(Excerpt to read):
↓

In total, North Dakotans for Compassionate Care raised $17,429.59, he said.
“It’s incredible,” he said. “My wife and I took money out of our pockets to do something. It was pretty low-key.”
Finding the right fit
However, Morgan felt states such as Minnesota were too restrictive in their qualifications for medical cannabis approval.
“We did not want that to happen here, so we really opened it up to a lot of different ailments,” he said. “I went through a lot of different states, put down just about everything I could. I think that might be a little bit more unique.”
But overall, he said, the committee did not reinvent the wheel and did not stray too far from the norm in terms of existing medical marijuana laws. North Dakota’s measure allows registered patients who have a medical marijuana ID card to purchase up to 3 ounces of cannabis from a licensed compassion center.
The following conditions are listed in the measure:
“Debilitating medical condition” means one or more of the following:
a. Cancer and its treatments;
b. Positive status for human immunodeficiency virus (HIV);
c. Acquired immune deficiency syndrome (AIDS);
d. Decompensated cirrhosis (Hepatitis C);
e. Amyotrophic lateral sclerosis (ALS or Lou Gehrig’s disease);
f. Post-traumatic stress disorder (PTSD);
g. Agitation of Alzheimer’s disease, dementia, or the treatment of these conditions;
h. Crohn’s disease or Fibromyalgia;
i. Spinal stenosis or chronic back pain including neuropathy or damage to the nervous tissue of the spinal cord with objective neurological indication of intractable spasticity;
I. A chronic or debilitating disease medical condition or its treatment that produces one or more of the following: cachexia or wasting syndrome; severe debilitating pain that has not responded to previously prescribed medication or surgical measures for more than three months or for which other treatment options produced serious side effects; intractable nausea; seizures; or severe and persistent muscle spasms, including but not limited to those characteristic of multiple sclerosis;
m. Any other medical condition or its treatment added by the North Dakota Department of Health.
Backlash over North Dakota medical marijuana plan
The major opposition came from the North Dakota Medical Association, North Dakota Attorney General Wayne Stenehjem and some newspapers’ editorial boards, Morgan said.

↑

(What to do):
A: According to the article on North Dakota's medical marijuana measure, how much cannabis may a registered patient with a medical marijuana ID card purchase?
B: Pick up the article on North Dakota's medical marijuana measure after its final sentence and continue writing it.

(Stored records)
↓

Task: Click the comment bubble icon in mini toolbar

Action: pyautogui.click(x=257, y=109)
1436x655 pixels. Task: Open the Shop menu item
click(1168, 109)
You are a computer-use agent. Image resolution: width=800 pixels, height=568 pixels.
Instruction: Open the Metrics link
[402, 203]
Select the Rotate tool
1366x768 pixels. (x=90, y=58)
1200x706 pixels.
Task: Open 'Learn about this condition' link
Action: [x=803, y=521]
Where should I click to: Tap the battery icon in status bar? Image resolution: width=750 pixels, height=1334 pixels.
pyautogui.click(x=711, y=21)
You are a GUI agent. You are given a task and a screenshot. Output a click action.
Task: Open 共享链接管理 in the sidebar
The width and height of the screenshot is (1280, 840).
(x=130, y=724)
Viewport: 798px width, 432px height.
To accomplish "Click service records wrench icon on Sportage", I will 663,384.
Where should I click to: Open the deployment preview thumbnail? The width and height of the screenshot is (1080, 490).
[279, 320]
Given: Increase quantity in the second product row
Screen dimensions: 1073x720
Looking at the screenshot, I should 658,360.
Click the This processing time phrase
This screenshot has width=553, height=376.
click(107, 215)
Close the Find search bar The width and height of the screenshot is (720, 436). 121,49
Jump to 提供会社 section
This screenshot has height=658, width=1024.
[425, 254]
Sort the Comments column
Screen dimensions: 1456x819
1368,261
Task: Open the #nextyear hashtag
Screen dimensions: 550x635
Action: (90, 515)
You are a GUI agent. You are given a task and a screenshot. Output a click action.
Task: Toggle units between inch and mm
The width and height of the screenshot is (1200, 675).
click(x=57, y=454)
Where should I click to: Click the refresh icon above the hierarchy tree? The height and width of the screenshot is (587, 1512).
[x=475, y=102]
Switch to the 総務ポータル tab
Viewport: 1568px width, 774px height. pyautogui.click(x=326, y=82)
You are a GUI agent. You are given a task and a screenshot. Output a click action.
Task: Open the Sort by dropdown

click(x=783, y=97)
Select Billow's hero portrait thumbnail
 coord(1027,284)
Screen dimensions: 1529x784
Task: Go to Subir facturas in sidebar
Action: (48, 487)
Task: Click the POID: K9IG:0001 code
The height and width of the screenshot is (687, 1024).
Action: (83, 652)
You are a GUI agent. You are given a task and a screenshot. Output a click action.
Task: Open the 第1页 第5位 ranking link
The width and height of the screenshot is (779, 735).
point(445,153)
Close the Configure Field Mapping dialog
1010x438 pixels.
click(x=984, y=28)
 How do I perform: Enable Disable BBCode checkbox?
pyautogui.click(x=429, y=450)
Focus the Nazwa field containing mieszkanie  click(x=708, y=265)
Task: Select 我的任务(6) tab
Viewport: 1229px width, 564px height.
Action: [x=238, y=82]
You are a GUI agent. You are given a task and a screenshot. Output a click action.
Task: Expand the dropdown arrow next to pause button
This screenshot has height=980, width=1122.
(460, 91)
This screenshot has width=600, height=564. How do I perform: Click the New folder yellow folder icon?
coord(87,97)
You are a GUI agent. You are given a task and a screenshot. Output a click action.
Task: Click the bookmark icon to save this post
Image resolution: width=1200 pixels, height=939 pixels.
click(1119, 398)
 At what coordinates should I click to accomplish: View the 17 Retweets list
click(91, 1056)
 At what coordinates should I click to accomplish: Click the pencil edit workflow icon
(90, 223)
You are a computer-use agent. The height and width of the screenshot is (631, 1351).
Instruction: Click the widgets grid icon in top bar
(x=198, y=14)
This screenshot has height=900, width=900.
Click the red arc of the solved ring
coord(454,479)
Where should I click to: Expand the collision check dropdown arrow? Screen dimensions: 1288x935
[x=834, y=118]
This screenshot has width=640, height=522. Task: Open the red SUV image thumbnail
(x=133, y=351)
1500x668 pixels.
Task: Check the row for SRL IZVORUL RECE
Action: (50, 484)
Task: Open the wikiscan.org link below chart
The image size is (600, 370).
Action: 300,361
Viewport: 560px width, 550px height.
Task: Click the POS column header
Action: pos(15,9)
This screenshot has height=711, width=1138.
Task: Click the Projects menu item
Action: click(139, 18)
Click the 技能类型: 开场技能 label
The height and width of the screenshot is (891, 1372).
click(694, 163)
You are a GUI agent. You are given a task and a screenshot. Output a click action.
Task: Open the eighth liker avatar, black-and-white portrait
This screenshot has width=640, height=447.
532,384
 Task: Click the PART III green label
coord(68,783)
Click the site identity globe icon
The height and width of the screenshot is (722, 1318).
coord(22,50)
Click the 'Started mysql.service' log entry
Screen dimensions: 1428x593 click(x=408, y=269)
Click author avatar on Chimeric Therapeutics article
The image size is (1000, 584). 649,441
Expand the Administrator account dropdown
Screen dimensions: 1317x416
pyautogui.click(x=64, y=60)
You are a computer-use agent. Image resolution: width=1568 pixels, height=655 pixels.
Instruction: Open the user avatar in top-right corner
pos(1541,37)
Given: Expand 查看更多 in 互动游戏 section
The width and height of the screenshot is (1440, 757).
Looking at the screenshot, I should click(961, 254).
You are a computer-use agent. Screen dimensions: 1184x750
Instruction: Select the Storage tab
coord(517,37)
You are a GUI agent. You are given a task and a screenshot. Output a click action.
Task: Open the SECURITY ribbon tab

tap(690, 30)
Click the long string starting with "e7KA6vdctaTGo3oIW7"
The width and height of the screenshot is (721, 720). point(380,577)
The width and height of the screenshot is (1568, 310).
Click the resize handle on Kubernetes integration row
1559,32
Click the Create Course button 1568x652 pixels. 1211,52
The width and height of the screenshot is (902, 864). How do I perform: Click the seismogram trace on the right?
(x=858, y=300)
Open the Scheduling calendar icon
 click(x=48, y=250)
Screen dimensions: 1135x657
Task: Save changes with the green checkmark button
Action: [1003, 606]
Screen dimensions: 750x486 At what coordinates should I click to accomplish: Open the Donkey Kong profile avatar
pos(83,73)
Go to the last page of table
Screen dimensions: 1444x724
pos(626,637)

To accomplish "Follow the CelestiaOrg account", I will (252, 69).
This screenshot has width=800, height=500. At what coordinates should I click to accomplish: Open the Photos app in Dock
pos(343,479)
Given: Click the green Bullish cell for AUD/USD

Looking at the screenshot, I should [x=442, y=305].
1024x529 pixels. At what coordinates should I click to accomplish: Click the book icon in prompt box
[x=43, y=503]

↑

(Expected outputs):
A: Up to 3 ounces of cannabis from a licensed compassion center.

B:
North Dakota’s Health Department warned that the costs would be too high to implement the program, that it would take $8.7 million in the first two years of the program, $7.3 million every two years thereafter, and would require the hiring of 32 full-time employees.
Morgan was incredulous.
“It’s like, are you kidding me?” he said. “The numbers from what we saw in other states were so out of line, and we screamed foul.”
When will things be up and running?
The state government has 30 days from Nov. 8 to develop the program, but it’ll take some time to get the compassion centers licensed and the plants growing, he said.
At the very earliest, it’s a year away, Morgan added.
Morgan estimates that between 8,000 and 15,000 residents will qualify under the program, noting that he would be one who will have a conversation with his physician about medical marijuana.
As for his future involvement in the industry, Morgan said he’s one out from retirement and may consider pursuing an investment in the North Dakota medical marijuana market.
MMJ’s future in North Dakota and elsewhere
The energy sector’s woes dealt a blow to North Dakota’s economic health. Earlier this year, Gov. Jack Dalrymple called for state agency budgets for 2017-2019 to be cut by 10 percent, the Bismark Tribune reported.
“North Dakota is struggling right now financially,” Morgan said, noting falling revenue from agriculture and oil.
Funding for the medical marijuana program will be an issue, he said.
“I think with the huge support the measure got, I don’t think they’re doing to try to gut this in any fashion,” he said. “But I do think there might be some issues with getting money for this. No question about that.”